Metadata-Version: 2.1
Name: gngram-lookup
Version: 0.2.0
Summary: Static Hash-Based Lookup for Google Ngram Frequencies
Home-page: https://github.com/craigtrim/gngram-lookup
License: Proprietary
Keywords: ngram,google-ngram,nlp,natural-language-processing,frequency,linguistics
Author: Craig Trim
Author-email: craigtrim@gmail.com
Maintainer: Craig Trim
Maintainer-email: craigtrim@gmail.com
Requires-Python: >=3.11,<4.0
Classifier: Development Status :: 4 - Beta
Classifier: Intended Audience :: Developers
Classifier: Intended Audience :: Science/Research
Classifier: License :: Other/Proprietary License
Classifier: Natural Language :: English
Classifier: Operating System :: OS Independent
Classifier: Programming Language :: Python :: 3
Classifier: Programming Language :: Python :: 3.11
Classifier: Programming Language :: Python :: 3.12
Classifier: Topic :: Scientific/Engineering :: Artificial Intelligence
Classifier: Topic :: Software Development :: Libraries :: Python Modules
Classifier: Topic :: Text Processing :: Linguistic
Requires-Dist: polars (>=1.0,<2.0)
Requires-Dist: pyarrow (>=18.0,<19.0)
Project-URL: Repository, https://github.com/craigtrim/gngram-lookup
Description-Content-Type: text/markdown

# gngram-lookup

[![PyPI version](https://badge.fury.io/py/gngram-lookup.svg)](https://badge.fury.io/py/gngram-lookup)
[![Python 3.11+](https://img.shields.io/badge/python-3.11%2B-blue.svg)](https://www.python.org/downloads/)

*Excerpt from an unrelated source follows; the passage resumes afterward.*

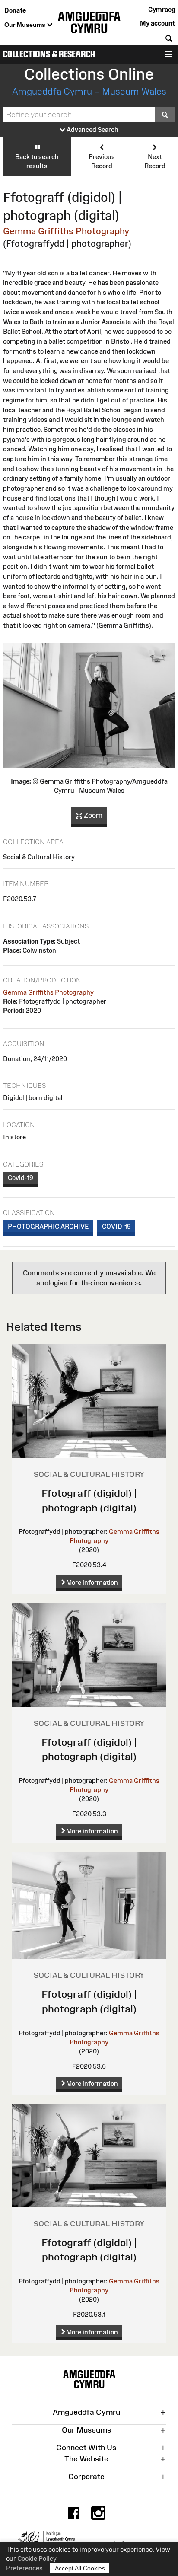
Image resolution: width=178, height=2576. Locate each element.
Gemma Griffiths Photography (66, 231)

Word frequency from 500 years of books. O(1) lookup. 5 million words.

## Install

```bash
pip install gngram-lookup
python -m gngram_lookup.download_data
```

## Python

```python
import gngram_lookup as ng

ng.exists('computer')       # True
ng.exists('xyznotaword')    # False

ng.frequency('computer')
# {'peak_tf': 2000, 'peak_df': 2000, 'sum_tf': 892451, 'sum_df': 312876}

ng.batch_frequency(['the', 'algorithm', 'xyznotaword'])
# {'the': {...}, 'algorithm': {...}, 'xyznotaword': None}
```

## CLI

```bash
gngram-exists computer    # True, exit 0
gngram-exists xyznotaword # False, exit 1

gngram-freq computer
# peak_tf_decade: 2000
# peak_df_decade: 2000
# sum_tf: 892451
# sum_df: 312876
```

## Docs

- [API Reference](docs/api.md)
- [CLI Reference](docs/cli.md)
- [Data Format](docs/data-format.md)
- [Use Cases](docs/use-cases.md)
- [Development](docs/development.md)

## Attribution

Data derived from the [Google Books Ngram](https://books.google.com/ngrams) dataset.

## License

Proprietary. See [LICENSE](LICENSE).